Records for locating displayed items:
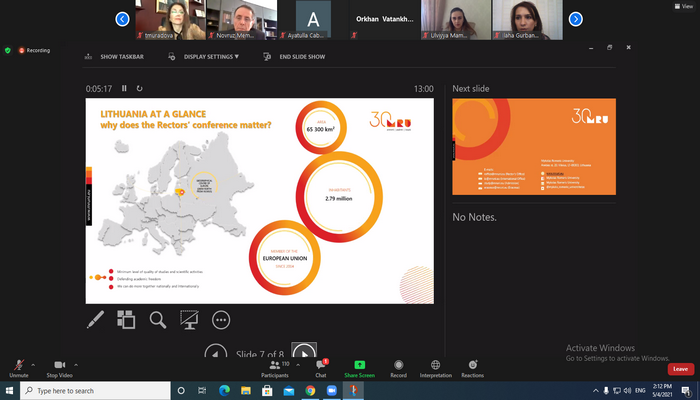Advance to the next slide arrow
Image resolution: width=700 pixels, height=400 pixels.
304,352
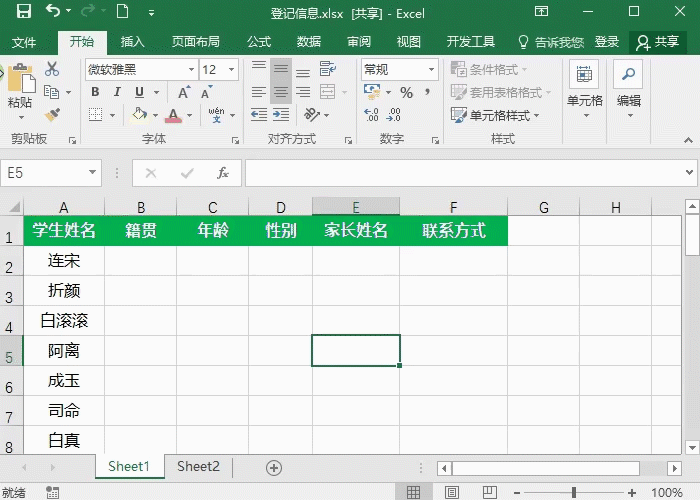Click the zoom slider in status bar
The height and width of the screenshot is (500, 700).
click(x=574, y=492)
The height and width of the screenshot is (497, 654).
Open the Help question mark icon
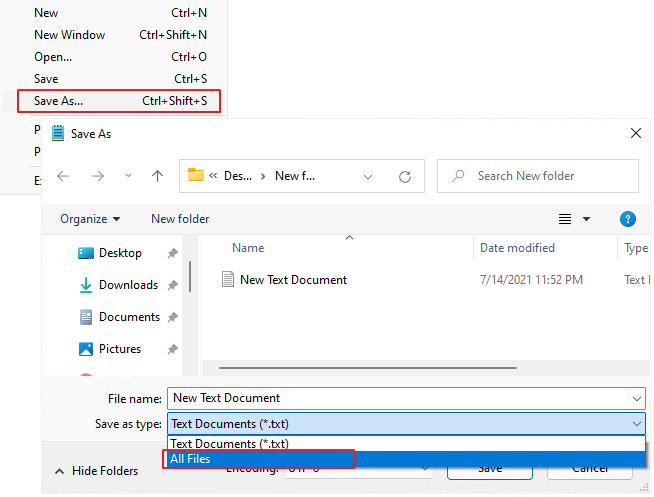point(628,219)
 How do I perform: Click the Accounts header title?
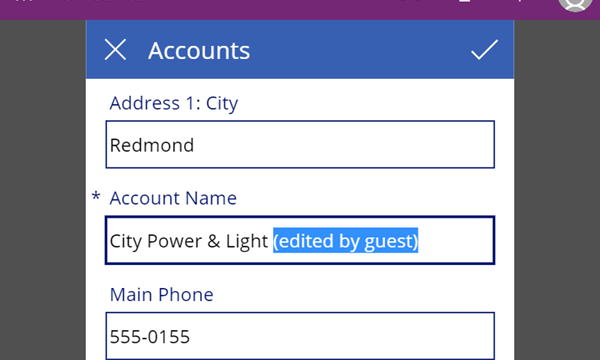(199, 50)
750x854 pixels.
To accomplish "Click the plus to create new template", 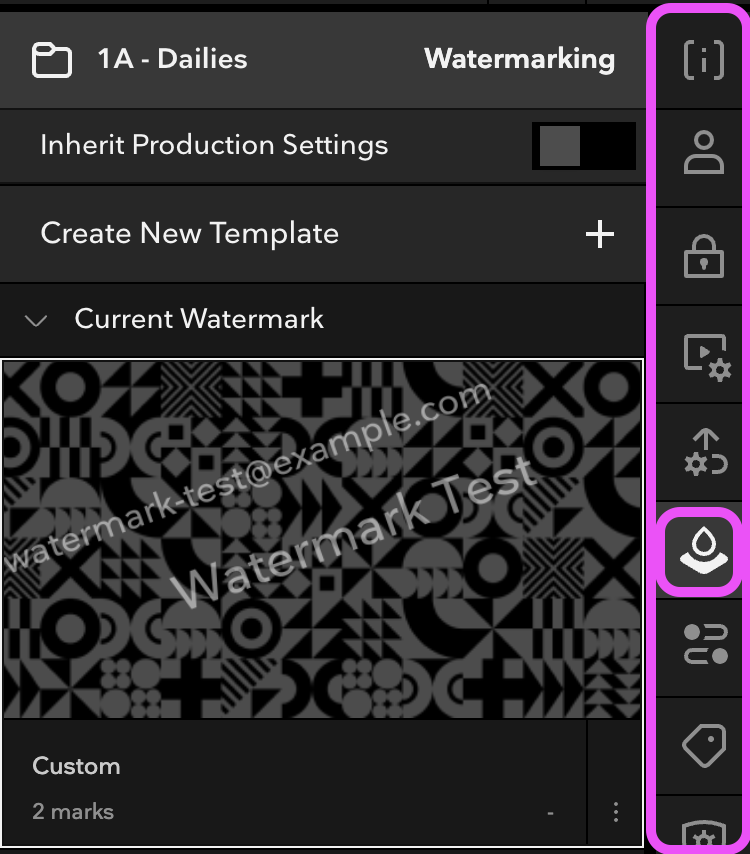I will [x=599, y=235].
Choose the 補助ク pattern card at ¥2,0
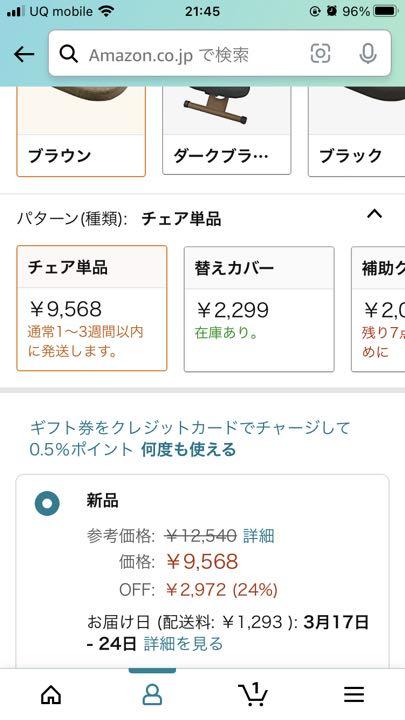 [378, 309]
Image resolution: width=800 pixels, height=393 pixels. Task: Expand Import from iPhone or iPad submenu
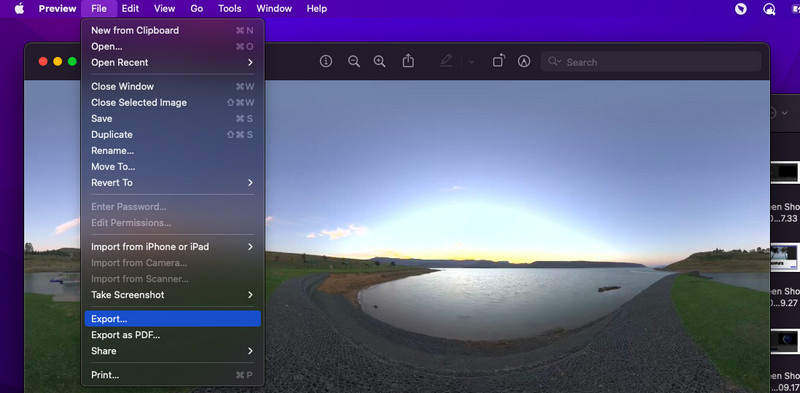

## [To be done]
Copy the material word for word, from the line containing "Choose the 補助ク pattern card at ¥2,0" through the end of the records. Leave out the pictures.

## [Exercise result]
Choose the 補助ク pattern card at ¥2,0
 [378, 309]
Image resolution: width=800 pixels, height=393 pixels. Task: Expand Import from iPhone or iPad submenu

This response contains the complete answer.